→ **YOUR INSTRUCTIONS**: Only the lines from the one containing "Where should I" through the end of the records should be retyped, exactly and including both ends; pictures stay out.

Collected data:
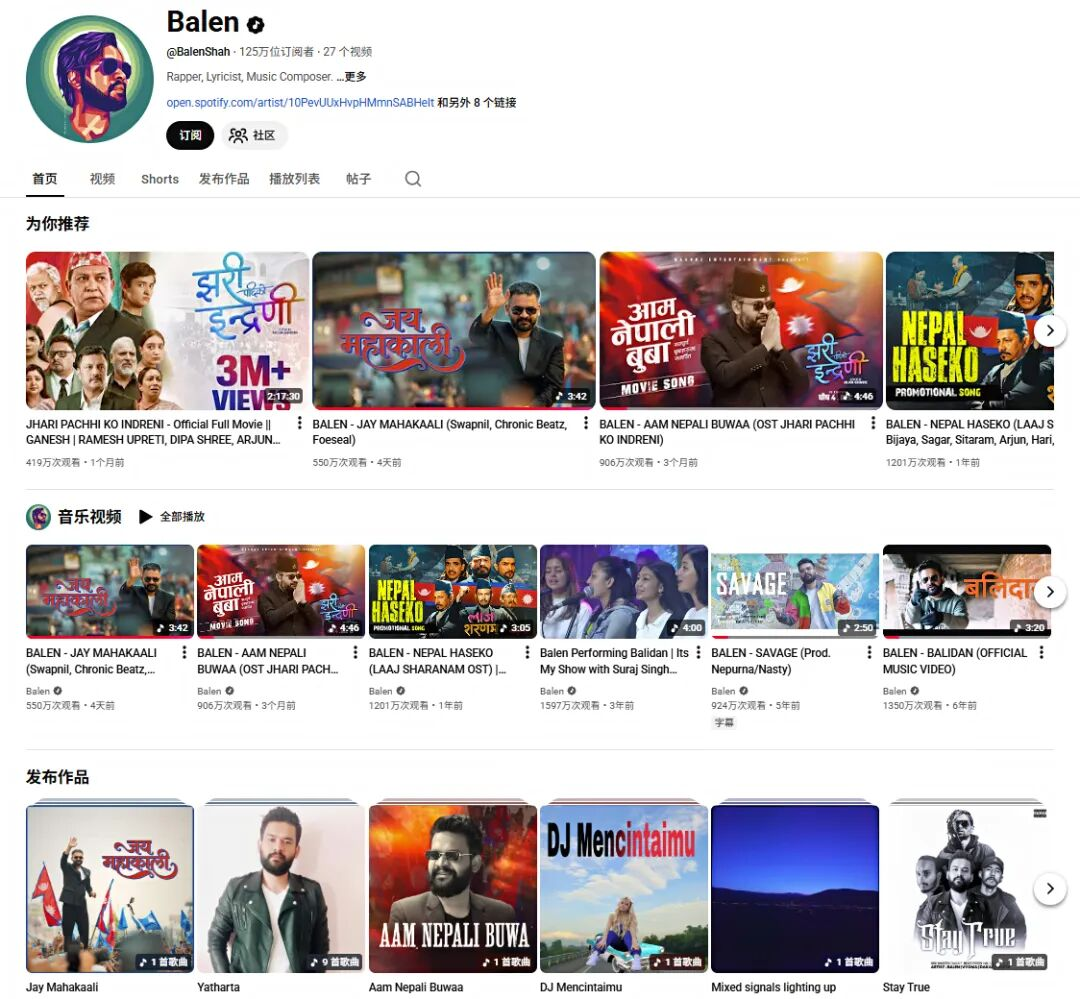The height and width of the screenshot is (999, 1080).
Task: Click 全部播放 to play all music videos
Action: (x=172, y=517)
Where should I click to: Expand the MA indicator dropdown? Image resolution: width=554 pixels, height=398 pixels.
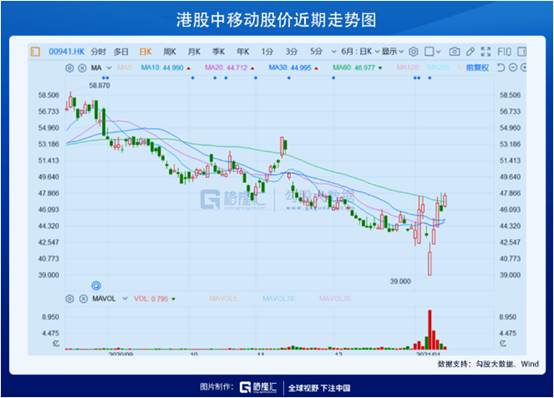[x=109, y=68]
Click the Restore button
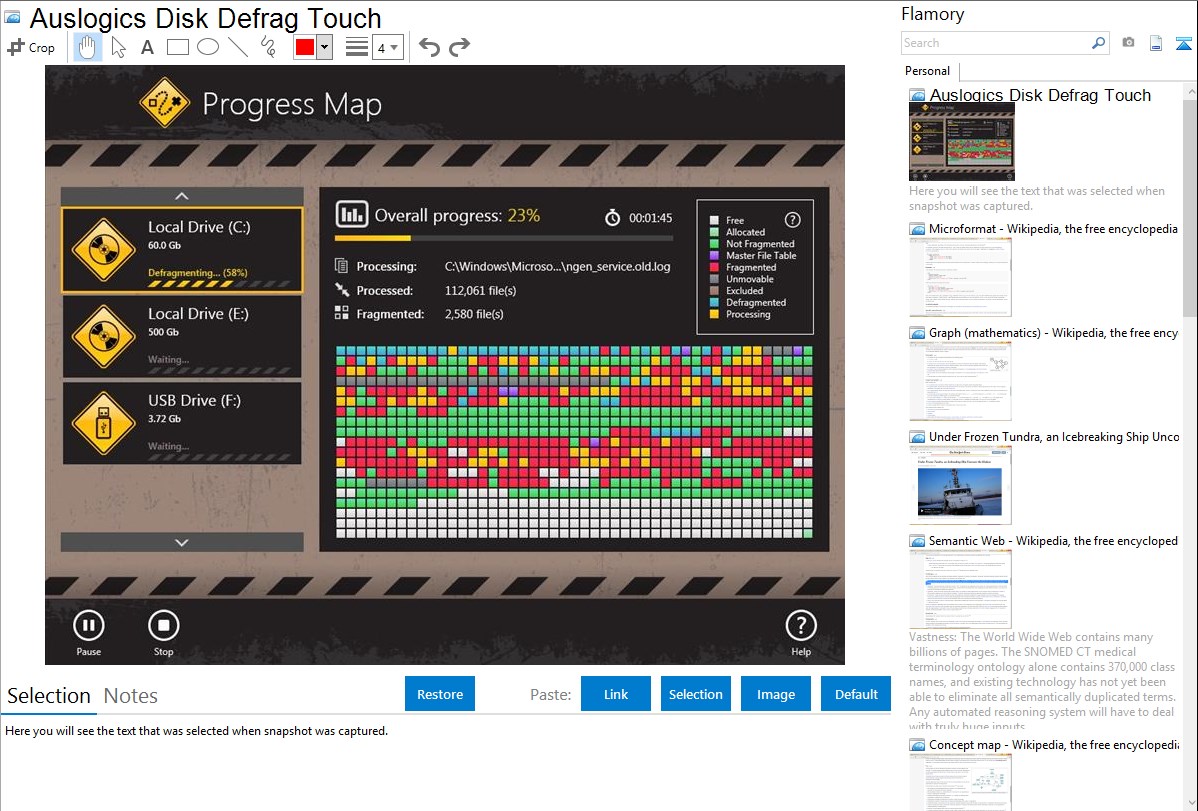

→ **FINISHED TASK**:
Where should I click to: Expand the MA indicator dropdown? Image resolution: width=554 pixels, height=398 pixels.
[x=109, y=68]
Click the Restore button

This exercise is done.